Stored items:
┌────────
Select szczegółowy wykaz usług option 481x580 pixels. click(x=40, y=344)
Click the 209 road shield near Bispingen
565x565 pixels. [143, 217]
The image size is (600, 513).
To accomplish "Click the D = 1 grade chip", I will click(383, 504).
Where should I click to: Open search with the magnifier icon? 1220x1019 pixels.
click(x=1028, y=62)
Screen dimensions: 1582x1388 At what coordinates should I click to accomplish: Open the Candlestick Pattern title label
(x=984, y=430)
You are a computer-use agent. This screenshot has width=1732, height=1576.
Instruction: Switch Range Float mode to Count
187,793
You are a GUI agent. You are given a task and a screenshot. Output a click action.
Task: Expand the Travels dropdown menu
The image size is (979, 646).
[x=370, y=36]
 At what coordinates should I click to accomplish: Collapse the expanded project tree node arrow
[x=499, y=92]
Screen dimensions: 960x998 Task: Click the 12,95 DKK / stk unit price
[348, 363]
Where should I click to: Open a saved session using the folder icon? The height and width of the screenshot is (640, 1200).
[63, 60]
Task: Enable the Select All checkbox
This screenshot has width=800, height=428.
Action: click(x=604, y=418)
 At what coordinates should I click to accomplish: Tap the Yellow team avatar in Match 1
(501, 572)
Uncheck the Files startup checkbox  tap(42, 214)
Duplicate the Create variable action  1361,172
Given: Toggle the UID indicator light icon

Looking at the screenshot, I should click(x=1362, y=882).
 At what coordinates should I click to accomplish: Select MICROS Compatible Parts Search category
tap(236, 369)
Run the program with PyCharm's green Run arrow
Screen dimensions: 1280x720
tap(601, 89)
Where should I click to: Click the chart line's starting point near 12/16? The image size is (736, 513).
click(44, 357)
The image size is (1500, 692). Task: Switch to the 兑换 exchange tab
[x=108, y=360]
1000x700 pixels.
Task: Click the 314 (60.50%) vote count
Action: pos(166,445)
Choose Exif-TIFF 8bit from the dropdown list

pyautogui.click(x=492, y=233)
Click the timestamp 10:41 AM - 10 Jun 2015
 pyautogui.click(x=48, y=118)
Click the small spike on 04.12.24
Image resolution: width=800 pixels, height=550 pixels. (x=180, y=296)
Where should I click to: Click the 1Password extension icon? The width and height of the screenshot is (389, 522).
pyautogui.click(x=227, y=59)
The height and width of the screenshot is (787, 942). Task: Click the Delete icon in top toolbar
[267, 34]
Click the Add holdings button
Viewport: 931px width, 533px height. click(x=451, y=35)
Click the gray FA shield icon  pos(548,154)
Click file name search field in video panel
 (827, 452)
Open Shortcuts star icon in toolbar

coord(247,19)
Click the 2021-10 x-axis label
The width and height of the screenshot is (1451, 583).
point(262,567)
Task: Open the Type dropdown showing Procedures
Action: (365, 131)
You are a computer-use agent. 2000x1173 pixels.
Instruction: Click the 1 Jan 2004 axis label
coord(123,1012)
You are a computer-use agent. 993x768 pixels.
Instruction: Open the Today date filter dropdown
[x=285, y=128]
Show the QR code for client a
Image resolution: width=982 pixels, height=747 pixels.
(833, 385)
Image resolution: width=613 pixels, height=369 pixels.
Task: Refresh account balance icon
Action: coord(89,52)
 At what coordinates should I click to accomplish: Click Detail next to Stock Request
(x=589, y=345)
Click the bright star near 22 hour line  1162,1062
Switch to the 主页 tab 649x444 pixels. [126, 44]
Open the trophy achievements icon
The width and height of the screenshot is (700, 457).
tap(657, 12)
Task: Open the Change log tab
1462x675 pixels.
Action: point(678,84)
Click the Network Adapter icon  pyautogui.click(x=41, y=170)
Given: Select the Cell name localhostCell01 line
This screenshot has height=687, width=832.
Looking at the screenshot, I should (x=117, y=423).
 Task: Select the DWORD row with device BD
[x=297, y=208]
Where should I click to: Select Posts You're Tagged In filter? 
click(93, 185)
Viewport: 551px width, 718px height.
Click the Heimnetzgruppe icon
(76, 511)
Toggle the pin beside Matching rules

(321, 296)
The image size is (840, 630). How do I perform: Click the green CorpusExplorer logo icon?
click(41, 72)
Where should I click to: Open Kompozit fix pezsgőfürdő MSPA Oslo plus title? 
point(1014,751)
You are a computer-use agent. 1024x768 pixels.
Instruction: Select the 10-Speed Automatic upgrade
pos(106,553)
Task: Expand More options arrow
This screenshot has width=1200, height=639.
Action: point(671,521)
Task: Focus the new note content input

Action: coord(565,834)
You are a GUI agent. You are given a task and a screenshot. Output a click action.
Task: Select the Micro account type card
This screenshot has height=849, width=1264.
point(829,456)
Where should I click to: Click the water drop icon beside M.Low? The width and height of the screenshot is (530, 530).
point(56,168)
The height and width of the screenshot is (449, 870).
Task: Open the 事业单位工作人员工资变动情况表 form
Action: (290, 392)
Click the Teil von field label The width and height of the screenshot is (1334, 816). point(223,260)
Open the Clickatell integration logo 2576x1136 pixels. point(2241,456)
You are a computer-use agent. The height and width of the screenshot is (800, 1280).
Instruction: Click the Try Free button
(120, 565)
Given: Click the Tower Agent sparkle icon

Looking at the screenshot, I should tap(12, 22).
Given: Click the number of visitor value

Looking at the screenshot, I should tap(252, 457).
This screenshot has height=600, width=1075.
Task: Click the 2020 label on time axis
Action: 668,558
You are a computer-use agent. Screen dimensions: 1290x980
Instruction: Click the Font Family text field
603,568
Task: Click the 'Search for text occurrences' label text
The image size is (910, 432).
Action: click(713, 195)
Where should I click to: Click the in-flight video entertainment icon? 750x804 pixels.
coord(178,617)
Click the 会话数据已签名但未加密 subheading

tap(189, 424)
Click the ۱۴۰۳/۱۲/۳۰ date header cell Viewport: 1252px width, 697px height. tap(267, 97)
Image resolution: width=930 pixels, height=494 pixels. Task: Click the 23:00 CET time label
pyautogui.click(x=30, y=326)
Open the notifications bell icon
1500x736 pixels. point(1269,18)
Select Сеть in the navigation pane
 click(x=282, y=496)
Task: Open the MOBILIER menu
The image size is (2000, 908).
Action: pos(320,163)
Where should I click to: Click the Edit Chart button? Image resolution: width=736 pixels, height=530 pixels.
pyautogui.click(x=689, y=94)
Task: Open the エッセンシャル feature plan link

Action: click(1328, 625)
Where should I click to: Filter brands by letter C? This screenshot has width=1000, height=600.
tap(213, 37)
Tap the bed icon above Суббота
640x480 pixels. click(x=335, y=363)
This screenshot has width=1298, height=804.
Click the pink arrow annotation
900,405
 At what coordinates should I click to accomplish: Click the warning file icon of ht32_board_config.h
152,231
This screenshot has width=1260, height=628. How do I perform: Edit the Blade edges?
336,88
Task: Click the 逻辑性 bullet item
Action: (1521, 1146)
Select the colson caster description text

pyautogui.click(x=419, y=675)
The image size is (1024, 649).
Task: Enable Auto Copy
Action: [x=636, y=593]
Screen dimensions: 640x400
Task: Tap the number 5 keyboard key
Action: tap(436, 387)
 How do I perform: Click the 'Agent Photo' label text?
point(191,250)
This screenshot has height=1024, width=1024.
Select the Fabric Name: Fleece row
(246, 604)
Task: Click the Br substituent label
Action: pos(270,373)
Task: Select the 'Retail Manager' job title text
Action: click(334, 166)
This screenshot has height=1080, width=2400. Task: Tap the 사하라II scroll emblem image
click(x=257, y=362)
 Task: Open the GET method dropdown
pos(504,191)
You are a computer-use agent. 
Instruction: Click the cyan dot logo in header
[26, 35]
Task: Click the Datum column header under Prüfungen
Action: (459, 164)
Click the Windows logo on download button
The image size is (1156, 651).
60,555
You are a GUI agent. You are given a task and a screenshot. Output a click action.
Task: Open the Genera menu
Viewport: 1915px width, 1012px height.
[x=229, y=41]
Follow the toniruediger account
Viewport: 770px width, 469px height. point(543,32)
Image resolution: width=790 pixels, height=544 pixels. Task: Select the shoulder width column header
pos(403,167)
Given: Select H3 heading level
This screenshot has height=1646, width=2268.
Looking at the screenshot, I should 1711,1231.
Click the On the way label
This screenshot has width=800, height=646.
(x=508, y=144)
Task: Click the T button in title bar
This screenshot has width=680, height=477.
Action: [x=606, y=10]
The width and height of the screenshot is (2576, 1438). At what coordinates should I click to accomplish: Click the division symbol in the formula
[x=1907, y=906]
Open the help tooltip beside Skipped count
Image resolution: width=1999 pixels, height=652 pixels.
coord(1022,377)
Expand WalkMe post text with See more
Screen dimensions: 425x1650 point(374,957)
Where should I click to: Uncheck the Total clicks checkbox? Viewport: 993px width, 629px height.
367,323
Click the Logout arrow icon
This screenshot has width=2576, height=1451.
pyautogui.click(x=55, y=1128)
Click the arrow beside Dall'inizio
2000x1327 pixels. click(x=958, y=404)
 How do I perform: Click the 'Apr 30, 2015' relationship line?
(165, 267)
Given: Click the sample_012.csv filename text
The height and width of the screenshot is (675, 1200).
└────────
— TASK PROMPT —
Please write out the lines that run from the one with "How do I perform: Click the 'Apr" to the end of the records, both included, exactly as they appear.

— OUTPUT —
 How do I perform: Click the 'Apr 30, 2015' relationship line?
(165, 267)
Given: Click the sample_012.csv filename text
The height and width of the screenshot is (675, 1200).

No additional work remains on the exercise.